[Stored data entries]

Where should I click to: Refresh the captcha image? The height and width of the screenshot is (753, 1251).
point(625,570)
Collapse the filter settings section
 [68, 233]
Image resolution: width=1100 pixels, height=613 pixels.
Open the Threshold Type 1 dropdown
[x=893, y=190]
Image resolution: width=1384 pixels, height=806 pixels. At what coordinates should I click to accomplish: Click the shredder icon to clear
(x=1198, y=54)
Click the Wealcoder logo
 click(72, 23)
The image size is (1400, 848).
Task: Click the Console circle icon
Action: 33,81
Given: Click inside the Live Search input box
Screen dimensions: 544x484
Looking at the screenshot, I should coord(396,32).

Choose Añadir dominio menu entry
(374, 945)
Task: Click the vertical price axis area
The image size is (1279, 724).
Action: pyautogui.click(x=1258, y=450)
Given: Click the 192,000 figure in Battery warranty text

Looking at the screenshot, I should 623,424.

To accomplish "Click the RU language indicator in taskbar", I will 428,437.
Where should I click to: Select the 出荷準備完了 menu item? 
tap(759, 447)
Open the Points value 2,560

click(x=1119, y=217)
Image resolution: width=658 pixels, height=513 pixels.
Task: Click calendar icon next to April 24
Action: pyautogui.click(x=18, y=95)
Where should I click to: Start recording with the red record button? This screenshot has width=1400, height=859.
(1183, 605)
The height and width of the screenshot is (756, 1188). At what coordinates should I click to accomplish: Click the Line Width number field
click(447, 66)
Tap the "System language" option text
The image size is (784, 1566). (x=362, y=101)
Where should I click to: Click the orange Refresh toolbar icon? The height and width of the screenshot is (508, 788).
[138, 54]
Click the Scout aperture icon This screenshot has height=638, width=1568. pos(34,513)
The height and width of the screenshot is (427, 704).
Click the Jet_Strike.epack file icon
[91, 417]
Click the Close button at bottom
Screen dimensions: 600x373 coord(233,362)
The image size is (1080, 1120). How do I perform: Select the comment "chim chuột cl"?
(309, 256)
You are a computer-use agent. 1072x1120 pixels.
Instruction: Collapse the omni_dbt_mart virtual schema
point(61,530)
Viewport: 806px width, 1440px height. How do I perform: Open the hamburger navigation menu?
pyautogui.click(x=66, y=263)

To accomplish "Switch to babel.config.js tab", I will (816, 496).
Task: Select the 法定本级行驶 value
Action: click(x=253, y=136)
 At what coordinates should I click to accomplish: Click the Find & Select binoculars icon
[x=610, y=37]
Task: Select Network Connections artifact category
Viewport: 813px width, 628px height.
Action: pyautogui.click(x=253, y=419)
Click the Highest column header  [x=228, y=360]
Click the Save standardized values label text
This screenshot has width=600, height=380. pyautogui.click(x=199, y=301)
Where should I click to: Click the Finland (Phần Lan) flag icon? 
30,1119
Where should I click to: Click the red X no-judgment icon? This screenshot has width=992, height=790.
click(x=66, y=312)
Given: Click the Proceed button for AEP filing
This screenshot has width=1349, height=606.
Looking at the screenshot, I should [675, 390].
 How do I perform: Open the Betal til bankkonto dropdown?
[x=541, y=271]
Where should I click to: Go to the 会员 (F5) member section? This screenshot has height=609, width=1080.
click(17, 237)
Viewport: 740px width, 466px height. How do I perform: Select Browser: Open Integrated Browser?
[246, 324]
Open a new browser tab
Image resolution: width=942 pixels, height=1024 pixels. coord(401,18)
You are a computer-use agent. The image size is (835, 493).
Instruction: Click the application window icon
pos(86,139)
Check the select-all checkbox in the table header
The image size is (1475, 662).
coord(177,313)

TRY IT |
Each entry above is to be duplicated exactly, with nothing left out.

OUTPUT |
Where should I click to: Refresh the captcha image? The height and width of the screenshot is (753, 1251).
point(625,570)
Collapse the filter settings section
 [68, 233]
Image resolution: width=1100 pixels, height=613 pixels.
Open the Threshold Type 1 dropdown
[x=893, y=190]
Image resolution: width=1384 pixels, height=806 pixels. At what coordinates should I click to accomplish: Click the shredder icon to clear
(x=1198, y=54)
Click the Wealcoder logo
 click(72, 23)
The image size is (1400, 848).
Task: Click the Console circle icon
Action: 33,81
Given: Click inside the Live Search input box
Screen dimensions: 544x484
Looking at the screenshot, I should coord(396,32).

Choose Añadir dominio menu entry
(374, 945)
Task: Click the vertical price axis area
The image size is (1279, 724).
Action: pyautogui.click(x=1258, y=450)
Given: Click the 192,000 figure in Battery warranty text

Looking at the screenshot, I should 623,424.

To accomplish "Click the RU language indicator in taskbar", I will 428,437.
Where should I click to: Select the 出荷準備完了 menu item? 
tap(759, 447)
Open the Points value 2,560

click(x=1119, y=217)
Image resolution: width=658 pixels, height=513 pixels.
Task: Click calendar icon next to April 24
Action: pyautogui.click(x=18, y=95)
Where should I click to: Start recording with the red record button? This screenshot has width=1400, height=859.
(1183, 605)
The height and width of the screenshot is (756, 1188). At what coordinates should I click to accomplish: Click the Line Width number field
click(447, 66)
Tap the "System language" option text
The image size is (784, 1566). (x=362, y=101)
Where should I click to: Click the orange Refresh toolbar icon? The height and width of the screenshot is (508, 788).
[138, 54]
Click the Scout aperture icon This screenshot has height=638, width=1568. pos(34,513)
The height and width of the screenshot is (427, 704).
Click the Jet_Strike.epack file icon
[91, 417]
Click the Close button at bottom
Screen dimensions: 600x373 coord(233,362)
The image size is (1080, 1120). How do I perform: Select the comment "chim chuột cl"?
(309, 256)
You are a computer-use agent. 1072x1120 pixels.
Instruction: Collapse the omni_dbt_mart virtual schema
point(61,530)
Viewport: 806px width, 1440px height. How do I perform: Open the hamburger navigation menu?
pyautogui.click(x=66, y=263)

To accomplish "Switch to babel.config.js tab", I will (816, 496).
Task: Select the 法定本级行驶 value
Action: click(x=253, y=136)
 At what coordinates should I click to accomplish: Click the Find & Select binoculars icon
[x=610, y=37]
Task: Select Network Connections artifact category
Viewport: 813px width, 628px height.
Action: pyautogui.click(x=253, y=419)
Click the Highest column header  [x=228, y=360]
Click the Save standardized values label text
This screenshot has width=600, height=380. pyautogui.click(x=199, y=301)
Where should I click to: Click the Finland (Phần Lan) flag icon? 
30,1119
Where should I click to: Click the red X no-judgment icon? This screenshot has width=992, height=790.
click(x=66, y=312)
Given: Click the Proceed button for AEP filing
This screenshot has width=1349, height=606.
Looking at the screenshot, I should [675, 390].
 How do I perform: Open the Betal til bankkonto dropdown?
[x=541, y=271]
Where should I click to: Go to the 会员 (F5) member section? This screenshot has height=609, width=1080.
click(17, 237)
Viewport: 740px width, 466px height. How do I perform: Select Browser: Open Integrated Browser?
[246, 324]
Open a new browser tab
Image resolution: width=942 pixels, height=1024 pixels. coord(401,18)
You are a computer-use agent. The image size is (835, 493).
Instruction: Click the application window icon
pos(86,139)
Check the select-all checkbox in the table header
The image size is (1475, 662).
coord(177,313)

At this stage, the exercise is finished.